18. * Andrews v. State, 50 Tenn. 165, 8 Am. Rep. 8, at 17 (1871).
“The passage from Story (Joseph Story: Comments on the Constitution) shows clearly that this right was intended, as we have maintained in this opinion, and was guaranteed to and to be exercised and enjoyed by the citizen as such, and not by him as a soldier, or in defense solely of his political rights.”
19. * Nunn v. State, 1 Ga. (1 Kel.) 243, at 251 (1846).
“’The right of the people to bear arms shall not be infringed.’ The right of the whole people, old and young, men, women and boys, and not militia only, to keep and bear arms of every description, and not such merely as are used by the militia, shall not be infringed, curtailed, or broken in upon, in the smallest degree; and all this for the important end to be attained: the rearing up and qualifying a well-regulated militia, so vitally necessary to the security of a free State.”
And the SCOTUS case that led to the Civil War..
Are Negros citizens...Dred Scott
“It would give to persons of the negro race, who are recognized as citizens in any one state of the Union, the right to enter every other state, whenever they pleased.... and it would give them full liberty of speech in public and in private upon all subjects upon which its own citizens might meet; to hold public meetings upon political affairs, and to KEEP AND CARRY ARMS wherever they went.”
It also says the fed version has supremacy. Unabridged rights to bear arms rolls down to all states from 2A. Early states that copied similar text into their constitution only did so under the fear that the feds might dump 2A.
I agree.
I’m suggesting that there are multiple reasons that crossing state lines should not nulify our basic constitutional rights.
The commerce clause has been a favorite for abuse by the statists for a long time. Tit for tat.
Thanks!
New Jersey has always been a trap for Truckers who have guns for protection.
When they go through scales or inspections, the State Troopers will causally ask them if their firearms are secured.
If they answer anything other than “no firearm” they will be searched and arrested if guns are found.
“The ONLY restriction written into the Second Amendment is a restriction on legislating restrictions” L.Star
More info on the DreddScott case...
What the SCOTUS thought about gun control in the pre Civil War era.
“It would give to persons of the negro race, who were recognised as citizens in any one State of the Union, the right to enter every other State whenever they pleased, singly or in companies, without pass or passport, and without obstruction, to sojourn there as long as they pleased, to go where they pleased at every hour of the day or night without molestation, unless they committed some violation of law for which a white man would be punished;
and it would give them the full liberty of speech in public and in private upon all subjects upon which its own citizens might speak; to hold public meetings upon political affairs,
and to KEEP AND CARRY ARMS wherever they went.”
Paragraph 77 in the link below.
http://www.law.cornell.edu/supct/html/historics/USSC_CR_0060_0393_ZO.html
Yep.

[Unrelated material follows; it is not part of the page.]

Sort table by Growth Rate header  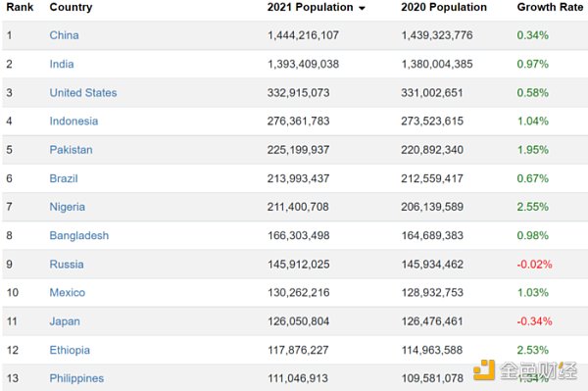550,7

That’s what “Shall not be infringed” is all about.
About time. The big truck companies didn’t want the liability but did nothing to accommodate a constitutional RIGHT.
Regardless, the Second Amendment has no exceptions for state lines.
Just to be clear, it's not a right granted to you by the Constitution; it's an inalienable right that the Constitution restricts others from infringing on.
Don't let the enemy control the narrative.
“I wonder if there isn’t some way to use the interstate commerce clause here? The left has used it for everything under the sun.”
Actually, this is a genuine interference with interstate commerce, consistent with the original meaning of the commerce clause.
I fully agree with the truckers. I can imagine some of the dangerous places in blue states where they have to dock.